The research was supported by National Institutes of Health grants NIGMS R35 MIRA 1R35GM147119 and NCI R37CA289040, Perlmutter Cancer Center grant P30CA016087, a Damon Runyon-Rachleff Innovation Award, Dale Frey Breakthrough awards DRR 63-20 and DRG-50-22, Tara Miller Melanoma Foundation / MRA Young Investigator Award 668365, and American Cancer Society Research Scholar Award RSG-21-115-01-MM. Additional funding came from the Harry J. Lloyd Charitable Trust, an Irma T. Hirschl Career Scientist Award, a Concern Foundation Conquer Cancer Now Grant, and from NYU Langone Health Technology Opportunities and Ventures.
The clinical portion of the research was supported by an NYU CTSA grant (includes UL1 TR001445, KL2 TR001446, and TL1 TR001447) and by funding provided through a Pershing Square Sohn Cancer Prize from the Pershing Square Foundation.

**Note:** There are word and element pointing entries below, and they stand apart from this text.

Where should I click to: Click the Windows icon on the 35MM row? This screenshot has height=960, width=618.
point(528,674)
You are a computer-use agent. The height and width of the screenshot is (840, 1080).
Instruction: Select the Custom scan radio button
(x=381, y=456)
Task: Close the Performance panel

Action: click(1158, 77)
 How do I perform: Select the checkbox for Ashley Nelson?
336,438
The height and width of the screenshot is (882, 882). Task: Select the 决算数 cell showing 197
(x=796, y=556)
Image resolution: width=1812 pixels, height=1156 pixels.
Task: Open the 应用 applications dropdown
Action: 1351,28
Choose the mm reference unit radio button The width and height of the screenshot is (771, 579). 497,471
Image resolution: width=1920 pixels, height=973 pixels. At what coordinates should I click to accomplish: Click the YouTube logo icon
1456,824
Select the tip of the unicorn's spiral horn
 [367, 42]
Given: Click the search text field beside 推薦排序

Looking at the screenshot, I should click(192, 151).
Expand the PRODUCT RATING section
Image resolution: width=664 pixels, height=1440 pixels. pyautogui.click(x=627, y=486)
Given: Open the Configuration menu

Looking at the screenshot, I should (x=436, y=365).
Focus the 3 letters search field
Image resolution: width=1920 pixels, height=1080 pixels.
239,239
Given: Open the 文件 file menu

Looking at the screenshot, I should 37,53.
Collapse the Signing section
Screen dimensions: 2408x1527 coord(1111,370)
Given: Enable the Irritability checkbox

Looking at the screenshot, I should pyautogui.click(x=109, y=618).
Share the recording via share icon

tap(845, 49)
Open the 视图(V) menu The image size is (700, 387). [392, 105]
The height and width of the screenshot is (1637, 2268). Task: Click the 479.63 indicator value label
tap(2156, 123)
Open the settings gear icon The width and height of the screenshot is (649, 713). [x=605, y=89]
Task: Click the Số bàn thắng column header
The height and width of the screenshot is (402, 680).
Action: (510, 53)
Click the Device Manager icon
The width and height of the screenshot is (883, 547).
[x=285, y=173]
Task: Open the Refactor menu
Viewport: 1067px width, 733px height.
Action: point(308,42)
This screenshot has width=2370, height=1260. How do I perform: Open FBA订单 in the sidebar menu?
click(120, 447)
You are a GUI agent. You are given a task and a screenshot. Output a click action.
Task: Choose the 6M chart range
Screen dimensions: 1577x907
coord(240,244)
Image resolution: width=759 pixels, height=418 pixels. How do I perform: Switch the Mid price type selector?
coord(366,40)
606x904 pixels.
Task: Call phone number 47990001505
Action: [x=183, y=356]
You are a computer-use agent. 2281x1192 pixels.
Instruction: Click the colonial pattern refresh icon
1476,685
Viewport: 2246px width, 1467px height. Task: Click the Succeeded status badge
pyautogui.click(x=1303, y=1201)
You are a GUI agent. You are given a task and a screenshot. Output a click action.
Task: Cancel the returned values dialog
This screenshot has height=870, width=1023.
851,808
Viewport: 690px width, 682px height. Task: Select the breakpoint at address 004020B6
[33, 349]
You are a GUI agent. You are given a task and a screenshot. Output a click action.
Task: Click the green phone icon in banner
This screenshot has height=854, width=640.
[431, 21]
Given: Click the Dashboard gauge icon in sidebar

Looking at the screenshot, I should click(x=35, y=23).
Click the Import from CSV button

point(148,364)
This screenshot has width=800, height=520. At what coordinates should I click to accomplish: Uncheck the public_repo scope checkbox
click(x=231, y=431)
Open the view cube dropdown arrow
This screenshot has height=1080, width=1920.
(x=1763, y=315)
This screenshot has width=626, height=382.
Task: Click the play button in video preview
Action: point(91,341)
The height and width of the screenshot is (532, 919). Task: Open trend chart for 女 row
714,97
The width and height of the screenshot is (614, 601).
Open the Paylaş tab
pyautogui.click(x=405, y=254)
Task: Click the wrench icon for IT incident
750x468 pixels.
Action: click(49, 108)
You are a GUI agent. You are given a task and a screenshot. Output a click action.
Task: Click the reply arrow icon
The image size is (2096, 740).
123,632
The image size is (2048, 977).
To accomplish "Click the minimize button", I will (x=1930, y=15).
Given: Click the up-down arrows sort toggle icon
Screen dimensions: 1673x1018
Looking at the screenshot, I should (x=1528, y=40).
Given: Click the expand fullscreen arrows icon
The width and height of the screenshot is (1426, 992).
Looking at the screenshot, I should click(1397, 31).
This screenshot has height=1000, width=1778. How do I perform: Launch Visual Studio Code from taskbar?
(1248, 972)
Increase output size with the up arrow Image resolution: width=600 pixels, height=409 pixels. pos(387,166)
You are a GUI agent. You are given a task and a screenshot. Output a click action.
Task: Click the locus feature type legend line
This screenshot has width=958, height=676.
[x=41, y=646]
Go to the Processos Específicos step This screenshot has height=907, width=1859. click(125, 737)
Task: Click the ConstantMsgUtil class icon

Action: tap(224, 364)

Dr. Pacold, Dr. Banh, Shi, and Spillier are co-inventors on patents related to the use of 4-HMA, 4-HB, and analogues in the diagnosis and treatment of neurodevelopmental and other diseases assigned to New York University. The treatment was conducted and supervised by Miller and Riboldi under an institutional conflict-of-interest management plan implemented by NYU Langone Health in accordance with its policies. Pacold consulted on the clinical protocol, while Dr. Miller and Dr. Riboldi directed the course of treatment in accordance with the plan.